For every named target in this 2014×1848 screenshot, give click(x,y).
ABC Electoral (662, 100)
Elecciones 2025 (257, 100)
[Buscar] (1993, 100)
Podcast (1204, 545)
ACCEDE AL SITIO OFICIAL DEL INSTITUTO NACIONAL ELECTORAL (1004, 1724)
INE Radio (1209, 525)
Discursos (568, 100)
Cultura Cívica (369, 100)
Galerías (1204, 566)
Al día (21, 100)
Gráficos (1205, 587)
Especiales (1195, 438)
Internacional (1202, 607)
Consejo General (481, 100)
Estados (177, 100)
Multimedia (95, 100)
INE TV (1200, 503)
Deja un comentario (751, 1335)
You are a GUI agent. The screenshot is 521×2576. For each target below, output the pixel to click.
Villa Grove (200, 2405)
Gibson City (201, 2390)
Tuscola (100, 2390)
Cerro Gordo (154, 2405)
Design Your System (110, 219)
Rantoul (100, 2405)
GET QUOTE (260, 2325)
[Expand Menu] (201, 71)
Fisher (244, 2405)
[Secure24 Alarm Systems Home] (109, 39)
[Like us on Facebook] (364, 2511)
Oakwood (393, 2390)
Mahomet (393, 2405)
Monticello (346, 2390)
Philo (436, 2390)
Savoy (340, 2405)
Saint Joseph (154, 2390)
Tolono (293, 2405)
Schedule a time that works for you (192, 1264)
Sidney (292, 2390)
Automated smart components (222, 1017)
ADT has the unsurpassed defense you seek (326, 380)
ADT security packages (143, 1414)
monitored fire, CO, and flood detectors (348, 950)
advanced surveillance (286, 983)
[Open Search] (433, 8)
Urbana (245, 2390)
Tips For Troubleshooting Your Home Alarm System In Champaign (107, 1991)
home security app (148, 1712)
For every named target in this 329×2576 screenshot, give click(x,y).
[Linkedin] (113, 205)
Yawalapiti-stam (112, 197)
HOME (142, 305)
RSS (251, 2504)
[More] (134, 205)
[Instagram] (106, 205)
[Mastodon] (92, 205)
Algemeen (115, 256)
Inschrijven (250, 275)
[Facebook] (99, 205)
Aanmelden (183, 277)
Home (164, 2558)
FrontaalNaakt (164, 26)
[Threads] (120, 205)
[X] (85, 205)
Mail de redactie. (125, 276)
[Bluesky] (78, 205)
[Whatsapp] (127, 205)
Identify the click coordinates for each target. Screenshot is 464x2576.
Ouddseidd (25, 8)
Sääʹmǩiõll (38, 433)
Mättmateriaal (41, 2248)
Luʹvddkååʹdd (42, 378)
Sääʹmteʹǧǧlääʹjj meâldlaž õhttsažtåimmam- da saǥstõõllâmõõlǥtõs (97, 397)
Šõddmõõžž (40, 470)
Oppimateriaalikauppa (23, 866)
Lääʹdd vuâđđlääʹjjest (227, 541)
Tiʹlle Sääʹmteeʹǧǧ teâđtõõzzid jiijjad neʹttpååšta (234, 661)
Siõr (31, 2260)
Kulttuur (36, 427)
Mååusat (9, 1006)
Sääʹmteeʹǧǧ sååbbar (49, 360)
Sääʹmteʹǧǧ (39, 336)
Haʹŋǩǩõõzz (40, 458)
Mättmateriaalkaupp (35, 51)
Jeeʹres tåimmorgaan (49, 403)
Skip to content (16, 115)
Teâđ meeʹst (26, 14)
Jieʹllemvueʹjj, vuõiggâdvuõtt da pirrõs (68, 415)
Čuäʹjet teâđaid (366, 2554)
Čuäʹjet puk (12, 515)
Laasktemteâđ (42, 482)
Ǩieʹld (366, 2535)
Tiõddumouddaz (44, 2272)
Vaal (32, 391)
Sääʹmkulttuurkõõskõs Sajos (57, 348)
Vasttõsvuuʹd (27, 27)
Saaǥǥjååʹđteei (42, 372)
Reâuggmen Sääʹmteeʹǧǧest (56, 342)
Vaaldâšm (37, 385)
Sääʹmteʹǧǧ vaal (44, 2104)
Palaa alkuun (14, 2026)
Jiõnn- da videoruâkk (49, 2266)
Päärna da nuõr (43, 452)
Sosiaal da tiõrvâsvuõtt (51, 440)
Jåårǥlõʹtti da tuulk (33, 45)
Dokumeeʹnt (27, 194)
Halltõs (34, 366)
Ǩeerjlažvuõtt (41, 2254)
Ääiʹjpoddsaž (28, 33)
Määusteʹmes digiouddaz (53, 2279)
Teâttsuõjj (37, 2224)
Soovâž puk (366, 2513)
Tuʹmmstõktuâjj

**What needs to be done**. Beginning with the line containing "Sääʹmteeʹǧǧ sååbbar (49, 360)" in the material above, copy every line exactly until you have copied the line containing "Ääiʹjpoddsaž (28, 33)".

**Response to this task**.
Sääʹmteeʹǧǧ sååbbar (49, 360)
Sääʹmteʹǧǧ (39, 336)
Haʹŋǩǩõõzz (40, 458)
Mättmateriaalkaupp (35, 51)
Jeeʹres tåimmorgaan (49, 403)
Skip to content (16, 115)
Teâđ meeʹst (26, 14)
Jieʹllemvueʹjj, vuõiggâdvuõtt da pirrõs (68, 415)
Čuäʹjet teâđaid (366, 2554)
Čuäʹjet puk (12, 515)
Laasktemteâđ (42, 482)
Ǩieʹld (366, 2535)
Tiõddumouddaz (44, 2272)
Vaal (32, 391)
Sääʹmkulttuurkõõskõs Sajos (57, 348)
Vasttõsvuuʹd (27, 27)
Saaǥǥjååʹđteei (42, 372)
Reâuggmen Sääʹmteeʹǧǧest (56, 342)
Vaaldâšm (37, 385)
Sääʹmteʹǧǧ vaal (44, 2104)
Palaa alkuun (14, 2026)
Jiõnn- da videoruâkk (49, 2266)
Päärna da nuõr (43, 452)
Sosiaal da tiõrvâsvuõtt (51, 440)
Jåårǥlõʹtti da tuulk (33, 45)
Dokumeeʹnt (27, 194)
Halltõs (34, 366)
Ǩeerjlažvuõtt (41, 2254)
Ääiʹjpoddsaž (28, 33)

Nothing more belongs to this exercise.